There was plenty of good chatter several years ago when salesforce.com started publicizing their foundation’s vision of being a “global leader in fully integrating business and the community by proving an inspiring and innovative service model for integrated philanthropy.” They committed to give 1% of their employees time, 1% of their equity, and 1% of their profits to the salesforce.com foundation.
While lots of companies have a philanthropic side to them, it’s unusual for early stage companies to have much focus on this. When we funded Rally Software (previously known as F4 Technologies), the founder Ryan Martens created a “1% Fund” with the Community Foundation Serving Boulder County modelled after what salesforce.com had done. Ryan did this proactively – we obviously supported him and are extremely proud of his initiative – but it was his idea.

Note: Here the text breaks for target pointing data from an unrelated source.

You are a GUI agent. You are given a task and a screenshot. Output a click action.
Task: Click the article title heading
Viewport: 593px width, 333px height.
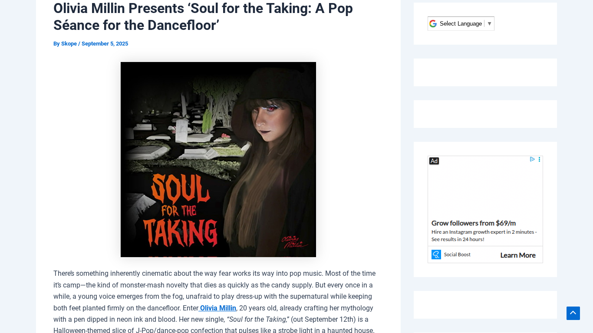[x=203, y=17]
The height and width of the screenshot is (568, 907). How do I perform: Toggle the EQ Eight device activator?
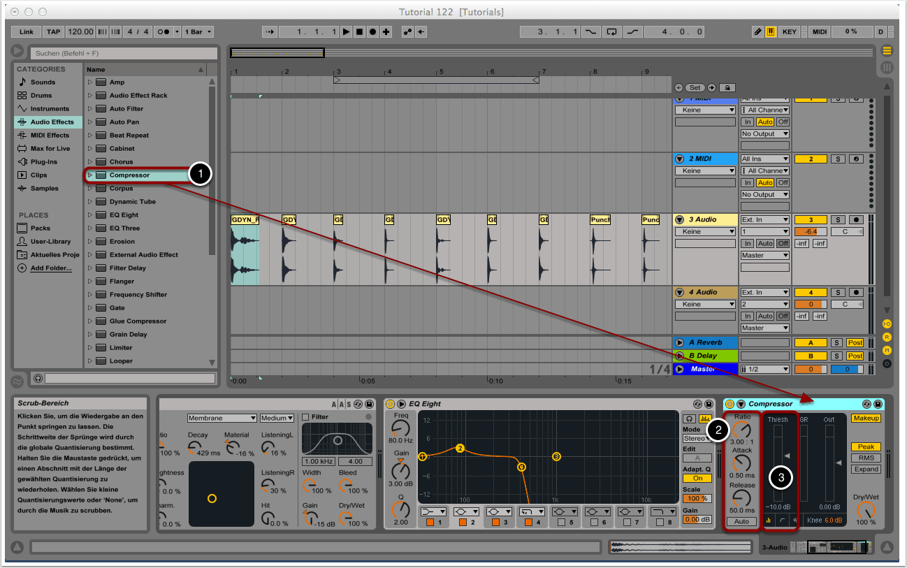coord(390,404)
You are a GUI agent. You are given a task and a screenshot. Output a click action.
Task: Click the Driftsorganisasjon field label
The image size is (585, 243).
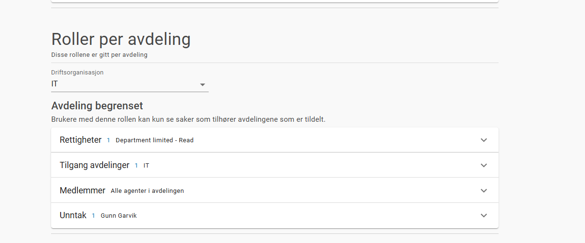[77, 73]
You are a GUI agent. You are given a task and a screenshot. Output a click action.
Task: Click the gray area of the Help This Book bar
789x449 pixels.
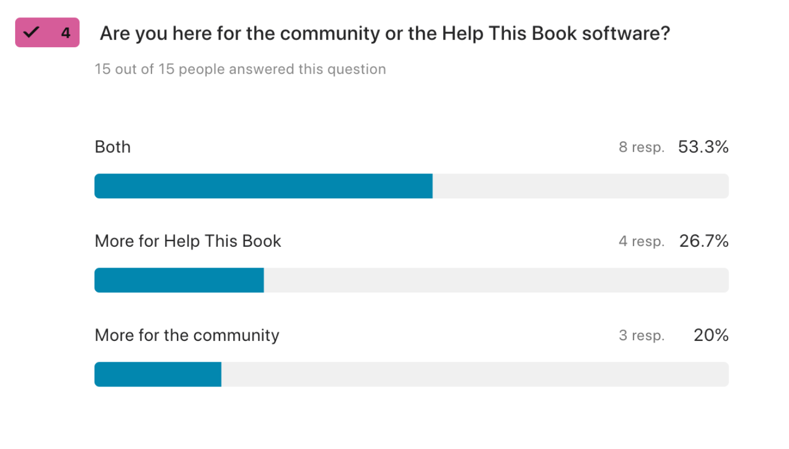tap(496, 280)
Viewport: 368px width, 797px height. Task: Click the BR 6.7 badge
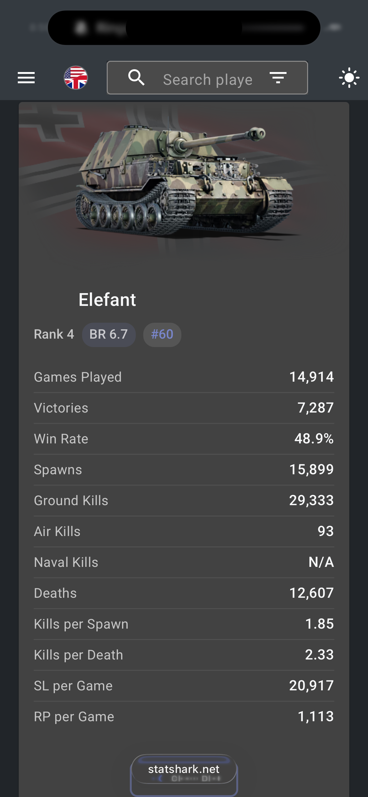click(x=109, y=335)
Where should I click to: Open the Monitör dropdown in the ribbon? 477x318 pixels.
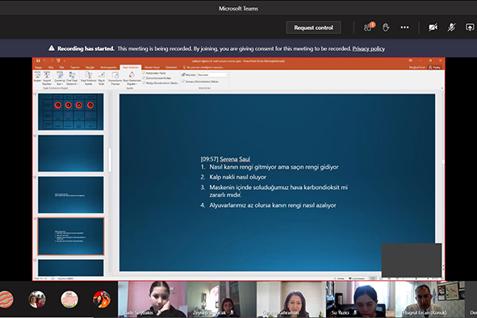click(212, 74)
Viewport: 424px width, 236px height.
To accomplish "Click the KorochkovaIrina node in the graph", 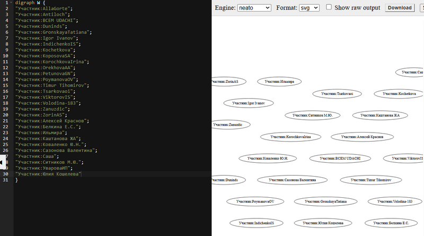I will point(290,137).
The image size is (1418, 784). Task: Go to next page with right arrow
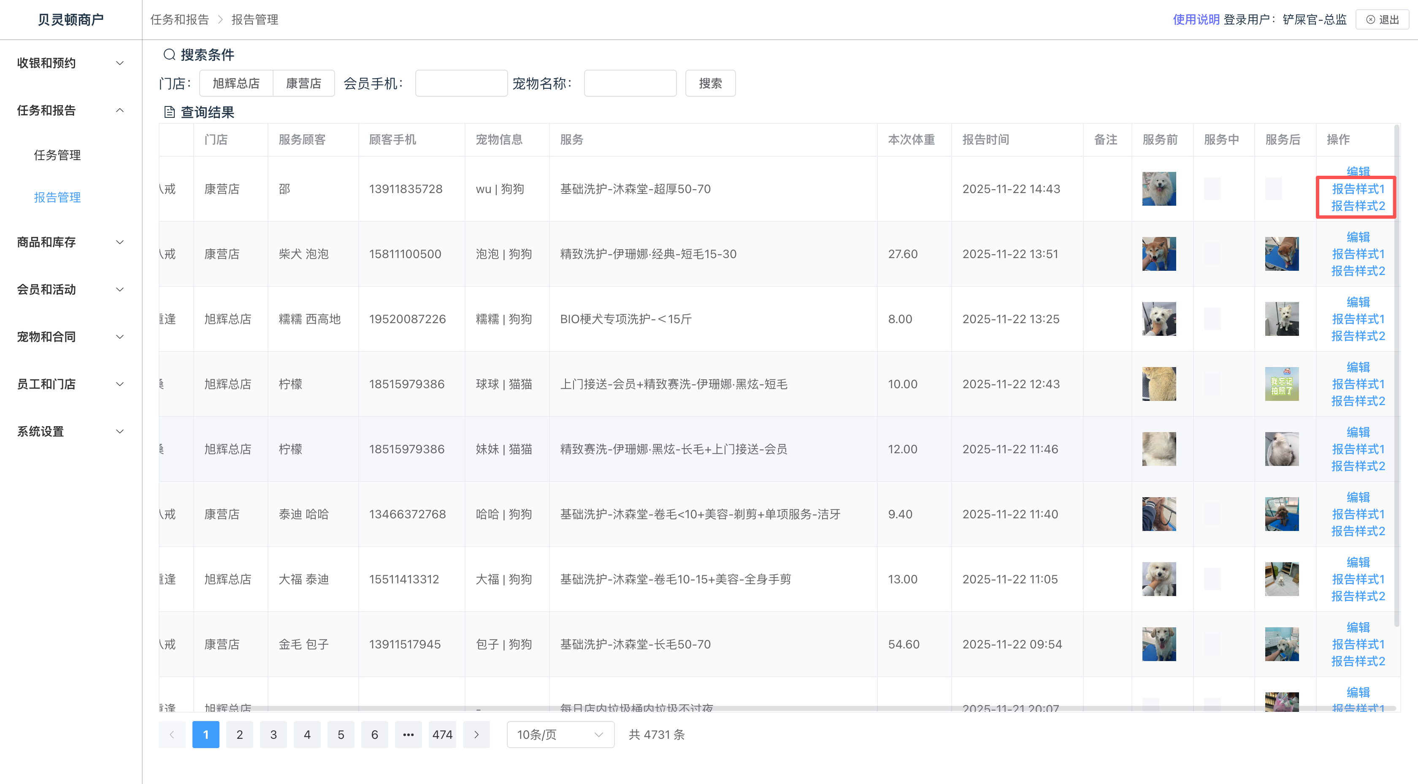tap(476, 734)
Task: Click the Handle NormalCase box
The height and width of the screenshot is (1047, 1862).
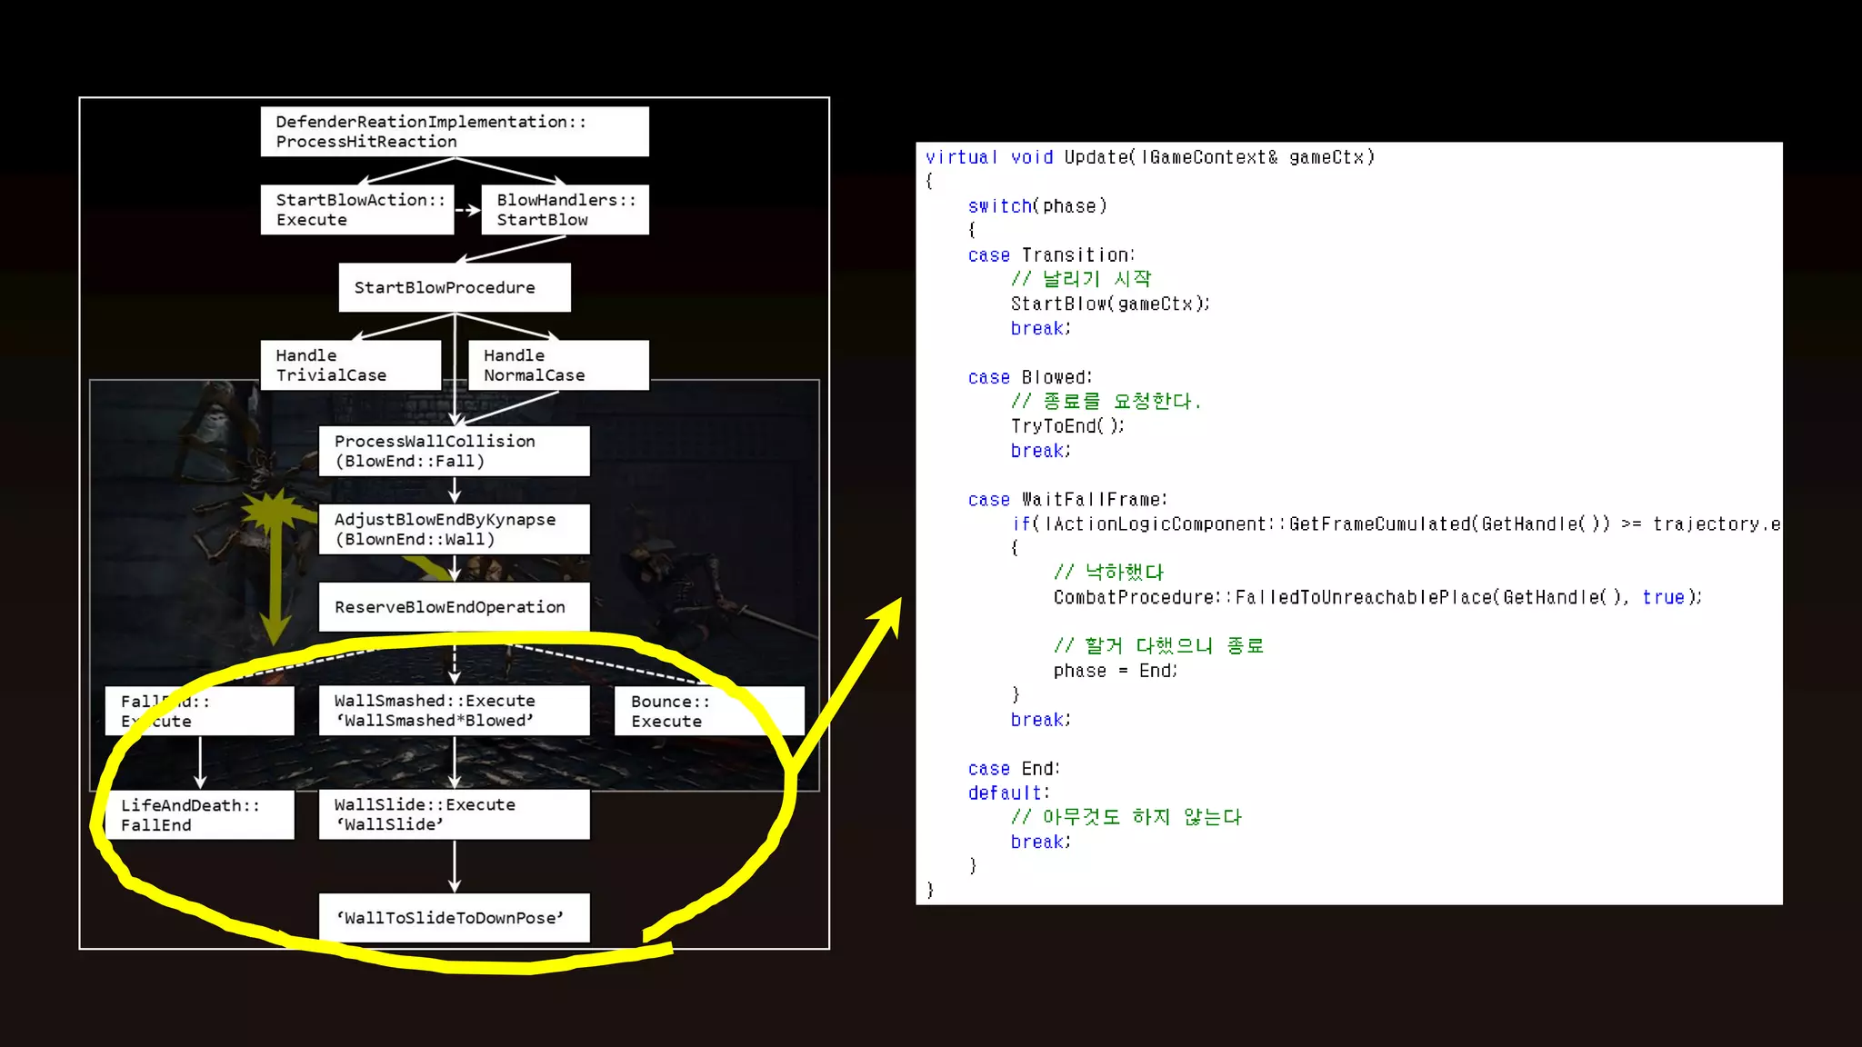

This week, StillSecure announced that they are taking a similar step and donating 1% of revenue through 12/31/04 to the Lance Armstrong Foundation. Like Ryan, Raj Bhargava – StillSecure’s CEO – has a strong personal philanthropic philosophy. With this action, he’s integrating this philosophy and awareness into his company with an immediacy that is impressive. StillSecure is still a young company so it doesn’t have the infrastructure to create a foundation, but Raj and his team are laying the groundwork today for having StillSecure have a component of its business that is philanthropically aware and subsequently more tightly integrated into its community.
I applaud all of these efforts. While I think it’s up to each company and individual to determine how they want to participate in their community, I strongly support innovative efforts like the ones taken by salesforce.com, Rally Software, and StillSecure. My hat is off to everyone involved.